◆ INSTRUCTION 1 ◆
In the court excerpt, what reason does appellant's amicus give for other states abandoning the "other property" requirement? Answer in one to three sentences.
◆ INSTRUCTION 2 ◆
From the court excerpt, repeat word for word the passage starting with "The parties here" and going on through "Appellant's Reply 8-9.".

◆ EXCERPT PROVIDED ◆
════════

The parties here make sharply differing arguments as to the meaning of the "other property" language. Whereas Gerling characterizes it as "damage to property other than to the completed work itself," Appellee's Br. 27 (quoting SawHorse, 604 S.E.2d at 544), Morrison argues that "[t]he Hathaway II court's reference to `other' property clearly means property other than the faulty workmanship itself," Appellant's Reply 8-9.

More fundamentally, both appellant and appellant's amicus argue that Gerling's interpretation improperly conflates the definition of an "occurrence" and the "other property" exception to the business risk exclusion. That is, they argue that Gerling's interpretation improperly folds into the definition of "occurrence" the "other property" exception to the business risk exclusion. They contend, instead, that the proper analysis is in two steps. The first step involves determining whether there has been an "occurrence." They note that the Georgia Supreme Court in Hathaway II has defined an "occurrence" as follows: "A deliberate act, performed negligently, is an accident [and thus an occurrence] if the effect is not the intended or expected result; that is, the result would have been different had the deliberate act been performed correctly." 707 S.E.2d at 372. They argue that, under that definition, there was an "occurrence" here. Only subsequent to this first determination does a court, they continue, consider whether an exclusion applies. In Hathaway II, and in many of the Georgia Court of Appeals cases cited by Gerling, the business risk exclusion did not apply because the damage was to "other property" and the "other property" exception to the business risk exclusion applied. In the instant case, however, Morrison contends that the business risk exclusion does not apply because of a different exception, the subcontractor exception.

Appellant's amicus further argues that other states are increasingly abandoning the "other property" requirement in insurance law because that requirement, when included as part of the definition of "occurrence," renders the "your work" exclusion superfluous and the "subcontractor exception" meaningless, and that the Supreme Court of Georgia is poised to abandon it as well. Amicus Br. 19; see 11 Richard A. Lord, Williston on Contracts § 32.5 (4th ed. 2012) (An "interpretation which gives effect to all provisions of the contract is preferred to one which renders part of the writing superfluous, useless or inexplicable").

There being no "clear controlling precedents in the decisions of the Supreme Court [of Georgia]," O.C.G.A. § 15-2-9 (2012), we look to it now for resolution of the question.

IV.

Definitive resolution of this dispute by the Supreme Court of Georgia will add clarity and stability to a critical area of law. We hereby respectfully certify the following questions for resolution:

1. WHETHER, FOR AN "OCCURRENCE" TO EXIST UNDER A STANDARD CGL POLICY, GEORGIA LAW REQUIRES THERE TO BE DAMAGE TO "OTHER PROPERTY," THAT IS, PROPERTY OTHER THAN THE INSURED'S COMPLETED WORK ITSELF. 2. IF THE ANSWER TO QUESTION ONE (1) IS IN THE NEGATIVE, WHETHER, FOR AN "OCCURRENCE" TO EXIST UNDER A STANDARD CGL POLICY, GEORGIA LAW REQUIRES THAT THE CLAIMS BEING DEFENDED NOT BE FOR BREACH OF CONTRACT, FRAUD, OR BREACH OF WARRANTY FROM THE FAILURE TO DISCLOSE MATERIAL INFORMATION.

════════

◆ DATASET EXTRACT ◆
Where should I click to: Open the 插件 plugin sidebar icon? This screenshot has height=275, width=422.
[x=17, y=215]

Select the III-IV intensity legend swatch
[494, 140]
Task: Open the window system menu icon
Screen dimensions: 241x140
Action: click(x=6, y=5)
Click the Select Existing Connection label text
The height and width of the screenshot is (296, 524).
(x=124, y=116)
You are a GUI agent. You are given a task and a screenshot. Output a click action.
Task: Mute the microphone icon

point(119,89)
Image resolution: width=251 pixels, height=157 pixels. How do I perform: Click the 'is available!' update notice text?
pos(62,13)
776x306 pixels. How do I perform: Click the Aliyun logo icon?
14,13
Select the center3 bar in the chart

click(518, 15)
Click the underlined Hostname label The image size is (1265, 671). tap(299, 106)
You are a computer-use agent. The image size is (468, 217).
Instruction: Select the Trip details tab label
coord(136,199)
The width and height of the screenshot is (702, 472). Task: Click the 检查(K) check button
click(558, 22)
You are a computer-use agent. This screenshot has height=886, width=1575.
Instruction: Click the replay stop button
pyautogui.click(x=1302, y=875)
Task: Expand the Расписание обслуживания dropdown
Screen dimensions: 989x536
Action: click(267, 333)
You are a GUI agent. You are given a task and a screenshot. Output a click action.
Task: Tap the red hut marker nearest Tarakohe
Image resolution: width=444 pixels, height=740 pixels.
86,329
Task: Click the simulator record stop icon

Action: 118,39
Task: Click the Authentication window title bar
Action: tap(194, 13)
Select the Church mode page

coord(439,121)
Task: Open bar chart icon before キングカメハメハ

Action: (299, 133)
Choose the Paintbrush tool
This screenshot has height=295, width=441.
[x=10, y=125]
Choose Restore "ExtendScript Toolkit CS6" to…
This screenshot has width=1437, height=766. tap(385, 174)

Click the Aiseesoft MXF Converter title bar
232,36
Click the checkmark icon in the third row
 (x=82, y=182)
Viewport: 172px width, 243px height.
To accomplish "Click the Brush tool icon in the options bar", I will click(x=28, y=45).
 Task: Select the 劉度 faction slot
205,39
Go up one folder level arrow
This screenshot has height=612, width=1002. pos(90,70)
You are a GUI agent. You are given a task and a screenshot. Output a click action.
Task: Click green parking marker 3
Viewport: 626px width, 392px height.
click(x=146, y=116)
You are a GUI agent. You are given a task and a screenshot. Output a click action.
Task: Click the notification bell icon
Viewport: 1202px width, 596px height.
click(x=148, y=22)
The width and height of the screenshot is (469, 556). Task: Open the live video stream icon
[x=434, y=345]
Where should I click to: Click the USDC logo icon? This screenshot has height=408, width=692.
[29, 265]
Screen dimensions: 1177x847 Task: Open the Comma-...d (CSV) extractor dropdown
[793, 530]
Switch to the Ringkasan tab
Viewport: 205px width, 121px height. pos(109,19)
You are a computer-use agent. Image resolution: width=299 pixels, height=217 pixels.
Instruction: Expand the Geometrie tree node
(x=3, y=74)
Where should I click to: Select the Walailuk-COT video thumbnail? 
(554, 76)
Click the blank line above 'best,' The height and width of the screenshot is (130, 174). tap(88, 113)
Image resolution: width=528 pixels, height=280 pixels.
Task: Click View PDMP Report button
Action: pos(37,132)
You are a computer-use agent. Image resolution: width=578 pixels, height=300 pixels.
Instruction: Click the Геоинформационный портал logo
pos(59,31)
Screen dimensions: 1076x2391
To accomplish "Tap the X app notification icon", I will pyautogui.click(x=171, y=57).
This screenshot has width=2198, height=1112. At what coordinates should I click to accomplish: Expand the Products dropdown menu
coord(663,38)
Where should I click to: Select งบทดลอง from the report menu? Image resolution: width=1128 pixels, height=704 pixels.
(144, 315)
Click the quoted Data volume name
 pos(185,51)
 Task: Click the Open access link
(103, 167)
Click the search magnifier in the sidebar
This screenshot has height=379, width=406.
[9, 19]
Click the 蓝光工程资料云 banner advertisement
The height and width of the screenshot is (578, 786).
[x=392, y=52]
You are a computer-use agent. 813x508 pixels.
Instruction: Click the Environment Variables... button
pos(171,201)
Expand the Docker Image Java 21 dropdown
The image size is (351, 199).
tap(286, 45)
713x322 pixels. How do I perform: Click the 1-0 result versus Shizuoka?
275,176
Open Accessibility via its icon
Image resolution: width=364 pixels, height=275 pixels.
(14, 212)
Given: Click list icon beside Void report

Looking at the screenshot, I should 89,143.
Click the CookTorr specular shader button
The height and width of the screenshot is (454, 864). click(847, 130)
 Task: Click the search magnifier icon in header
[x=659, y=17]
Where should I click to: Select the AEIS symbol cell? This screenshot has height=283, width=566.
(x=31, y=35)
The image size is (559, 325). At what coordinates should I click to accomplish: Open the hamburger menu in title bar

════════

◆ TASK RESULT 1 ◆
According to appellant's amicus, other states are abandoning the requirement because, when it is included as part of the definition of "occurrence," it renders the "your work" exclusion superfluous and the "subcontractor exception" meaningless.

◆ TASK RESULT 2 ◆
The parties here make sharply differing arguments as to the meaning of the "other property" language. Whereas Gerling characterizes it as "damage to property other than to the completed work itself," Appellee's Br. 27 (quoting SawHorse, 604 S.E.2d at 544), Morrison argues that "[t]he Hathaway II court's reference to `other' property clearly means property other than the faulty workmanship itself," Appellant's Reply 8-9.